Zaman akıyor ve öyle hızlı akıyor ki, farklı boyutlar oluşturuyor zihnimin içinde. Akrep ve yelkovan ile birlikte, aklımdaki düşünceler de sonsuzluğa akıyor. Tuhaf düşünceler silsilesi, yalnızlığımın mütemadi tenhalığıyla alay edercesine kafamı kurcalamaya devam ederken, akıp giden zamanla birlikte zamanda yol alan sıradan birisi olduğum aklıma geliyor.

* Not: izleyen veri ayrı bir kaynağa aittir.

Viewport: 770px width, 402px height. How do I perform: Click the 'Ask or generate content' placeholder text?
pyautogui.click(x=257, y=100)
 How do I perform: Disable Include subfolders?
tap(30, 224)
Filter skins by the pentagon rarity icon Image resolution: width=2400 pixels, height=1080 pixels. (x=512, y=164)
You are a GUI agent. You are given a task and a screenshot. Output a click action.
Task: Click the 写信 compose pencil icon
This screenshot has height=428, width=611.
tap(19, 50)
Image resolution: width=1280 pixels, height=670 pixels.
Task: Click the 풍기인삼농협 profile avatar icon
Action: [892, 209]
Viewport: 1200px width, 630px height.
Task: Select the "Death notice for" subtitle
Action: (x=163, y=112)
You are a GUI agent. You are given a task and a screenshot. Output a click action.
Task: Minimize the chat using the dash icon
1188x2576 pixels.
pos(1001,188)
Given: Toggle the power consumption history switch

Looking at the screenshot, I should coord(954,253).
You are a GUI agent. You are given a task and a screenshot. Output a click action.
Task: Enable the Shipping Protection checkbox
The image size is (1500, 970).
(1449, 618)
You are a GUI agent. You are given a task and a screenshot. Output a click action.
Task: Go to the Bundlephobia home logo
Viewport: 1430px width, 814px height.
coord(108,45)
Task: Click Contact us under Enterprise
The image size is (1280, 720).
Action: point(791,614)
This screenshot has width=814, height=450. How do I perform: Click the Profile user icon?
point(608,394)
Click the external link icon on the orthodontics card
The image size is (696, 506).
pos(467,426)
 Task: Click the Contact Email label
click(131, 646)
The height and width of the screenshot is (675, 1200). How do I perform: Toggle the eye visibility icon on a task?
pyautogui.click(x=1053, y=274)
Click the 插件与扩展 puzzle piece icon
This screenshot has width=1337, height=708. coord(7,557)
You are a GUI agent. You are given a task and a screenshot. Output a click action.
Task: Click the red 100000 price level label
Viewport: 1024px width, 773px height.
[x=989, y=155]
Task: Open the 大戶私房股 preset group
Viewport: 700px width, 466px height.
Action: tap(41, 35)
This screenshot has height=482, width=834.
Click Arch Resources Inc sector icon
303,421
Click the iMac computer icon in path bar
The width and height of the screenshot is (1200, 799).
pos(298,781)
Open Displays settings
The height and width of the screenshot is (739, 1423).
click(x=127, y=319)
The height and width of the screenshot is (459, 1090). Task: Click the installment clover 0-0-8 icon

Gözlerim odamdaki loşluğun içinde kendini belli eden kitaplığımın cam yansımasında gördüğüm benliğime ilişirken, uzandığım yatağın sıcaklığının bedenimdeki yayılışını hissedebiliyorum. Fakat asıl hissettiğim; düşüncelerim sis bulutu gibi etrafımı sararken, saatin ritmik tik taklarıyla müthiş bir ahenk ile beraber boşluktaki yolculuğum başlıyor. Yansımadaki ben “buradasın” dese de aslında hissettiğim koskocaman bir boşluk.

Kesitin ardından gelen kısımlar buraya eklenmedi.